**What you have to do:**
In your copy, leave out all pictures and reproduce every entry exactly.

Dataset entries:

---*---

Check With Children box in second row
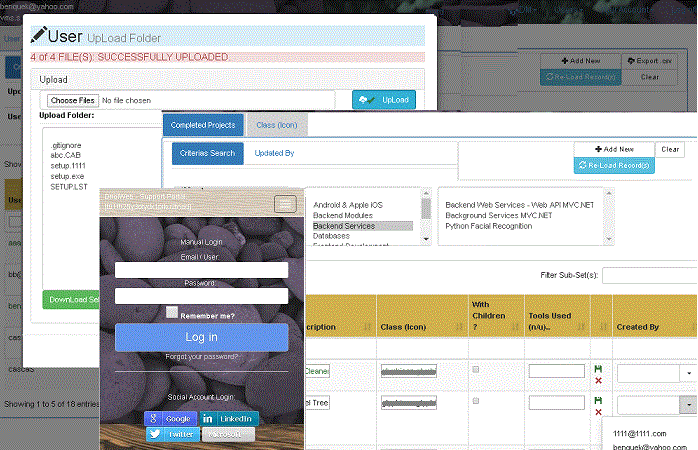This screenshot has width=698, height=450. point(476,402)
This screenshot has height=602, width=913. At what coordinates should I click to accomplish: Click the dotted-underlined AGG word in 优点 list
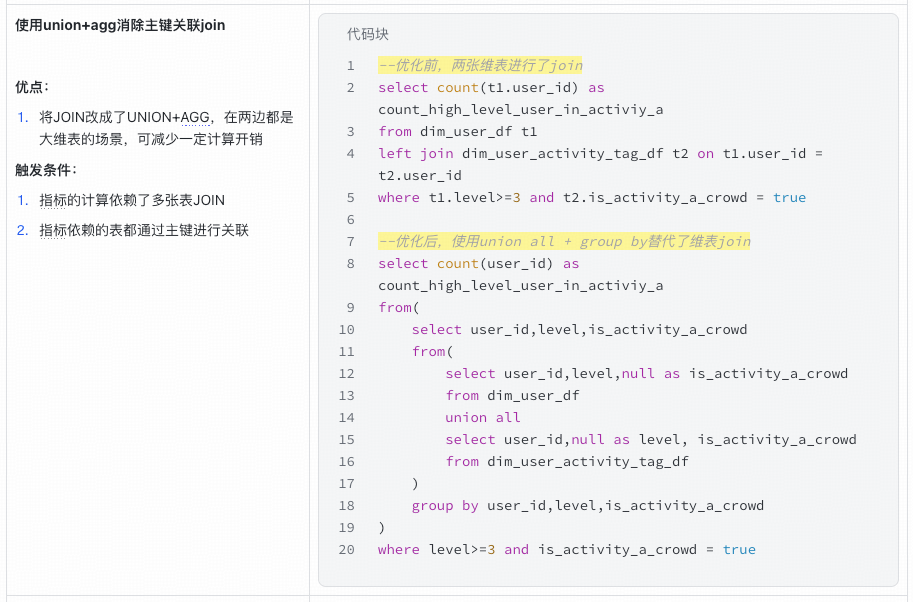[195, 117]
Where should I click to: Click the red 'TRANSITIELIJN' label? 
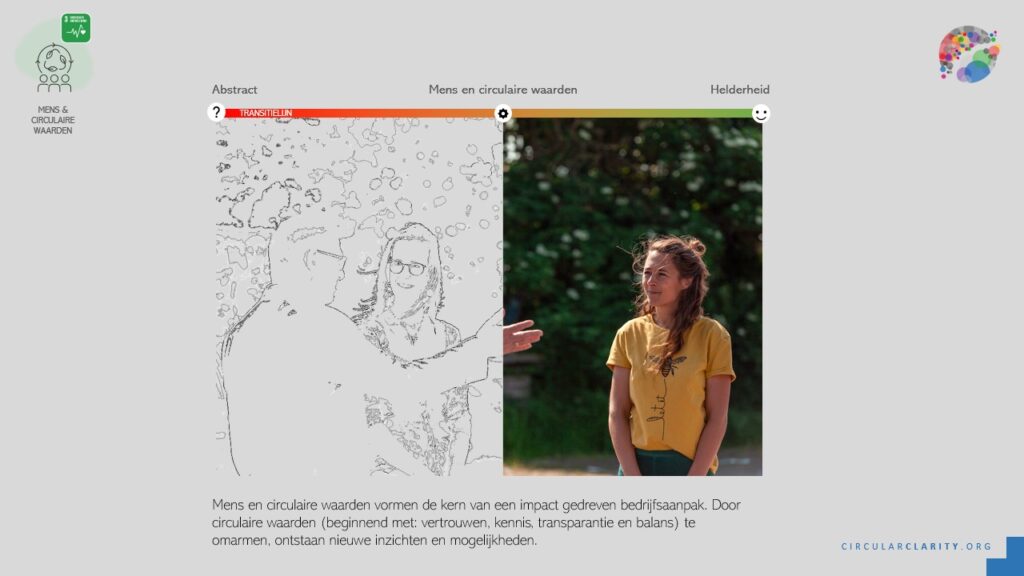point(265,113)
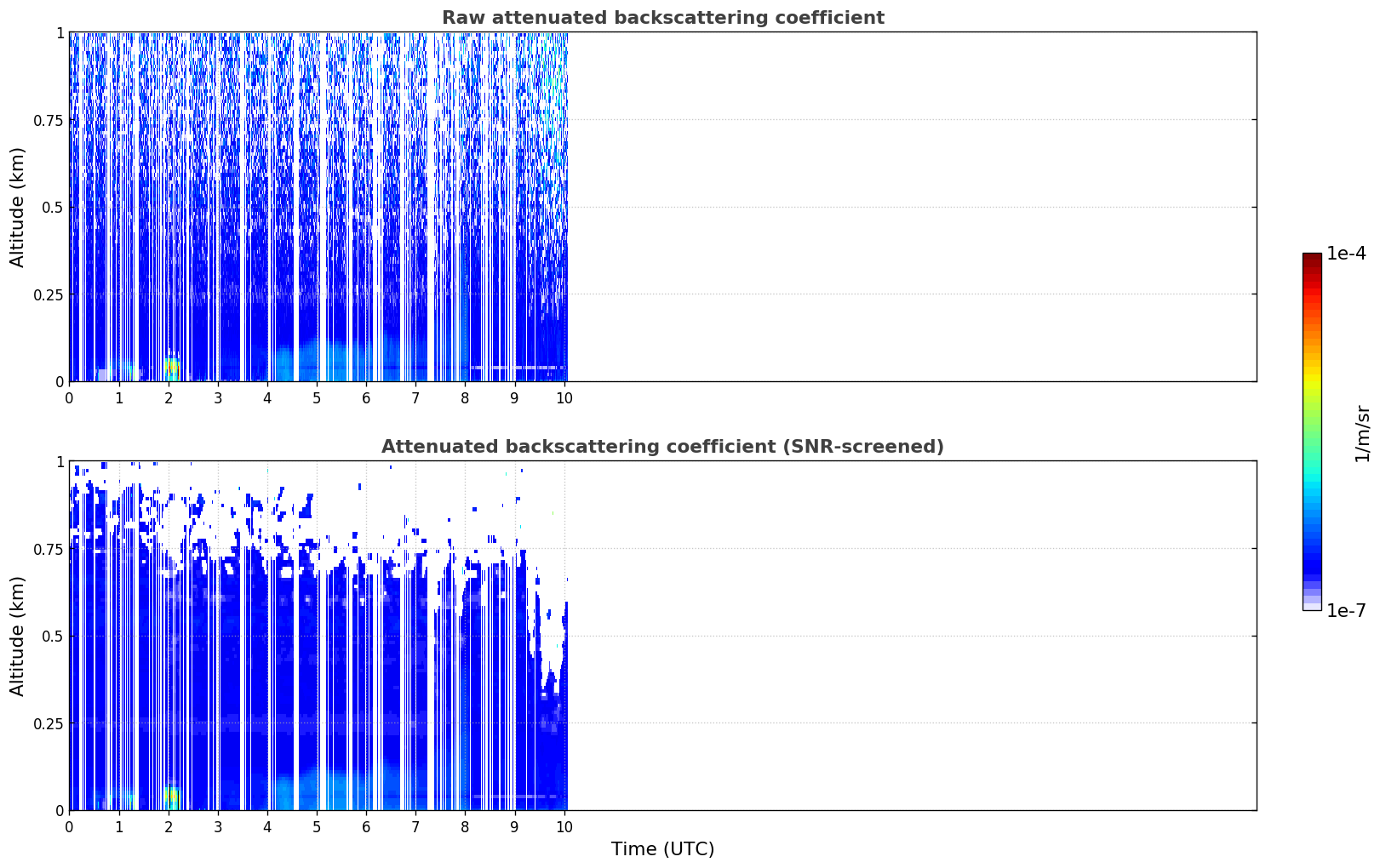Click the '1/m/sr' colorbar unit label
The height and width of the screenshot is (868, 1380).
pyautogui.click(x=1362, y=432)
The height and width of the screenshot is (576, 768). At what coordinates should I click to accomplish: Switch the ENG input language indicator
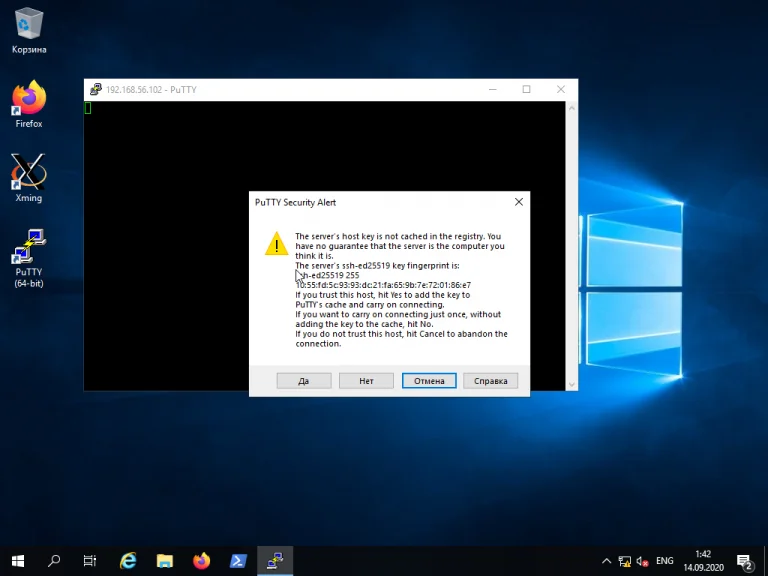pos(664,561)
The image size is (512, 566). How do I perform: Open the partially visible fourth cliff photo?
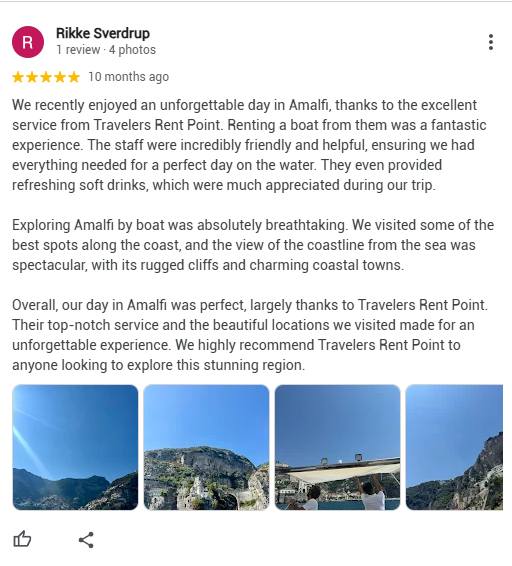[x=454, y=447]
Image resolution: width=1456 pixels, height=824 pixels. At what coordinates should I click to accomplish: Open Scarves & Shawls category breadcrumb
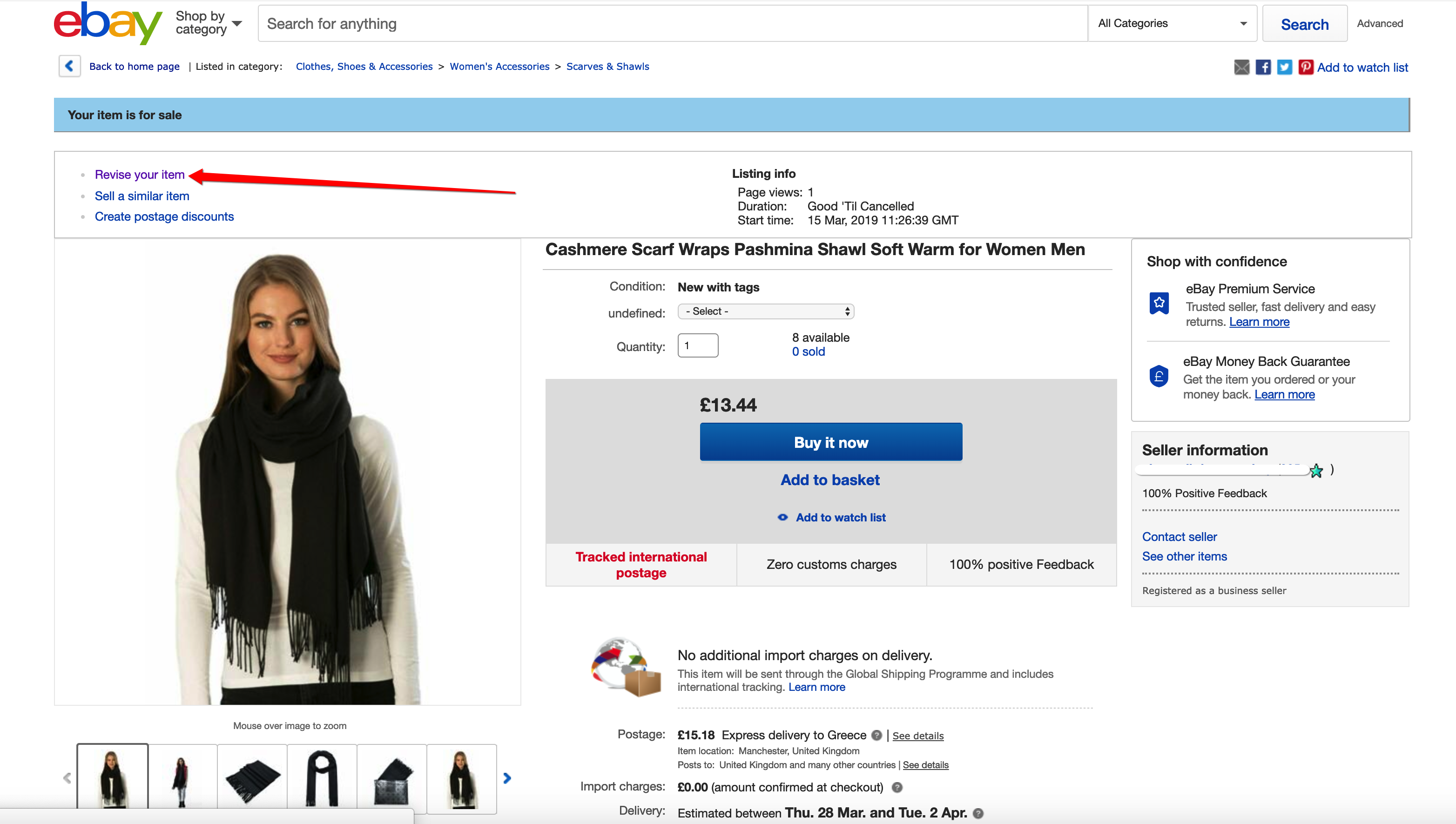tap(608, 66)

---*---

**Completed exercise:**
Check With Children box in second row
This screenshot has width=698, height=450. point(476,402)
This screenshot has height=602, width=913. At what coordinates should I click to accomplish: Click the dotted-underlined AGG word in 优点 list
[195, 117]
Where should I click to: Click the red 'TRANSITIELIJN' label? 
point(265,113)
Click the '1/m/sr' colorbar unit label
The height and width of the screenshot is (868, 1380).
pyautogui.click(x=1362, y=432)
The height and width of the screenshot is (576, 768). At what coordinates should I click to accomplish: Switch the ENG input language indicator
pos(664,561)
The image size is (512, 566). How do I perform: Open the partially visible fourth cliff photo?
[x=454, y=447]
Image resolution: width=1456 pixels, height=824 pixels. At what coordinates should I click to accomplish: Open Scarves & Shawls category breadcrumb
tap(608, 66)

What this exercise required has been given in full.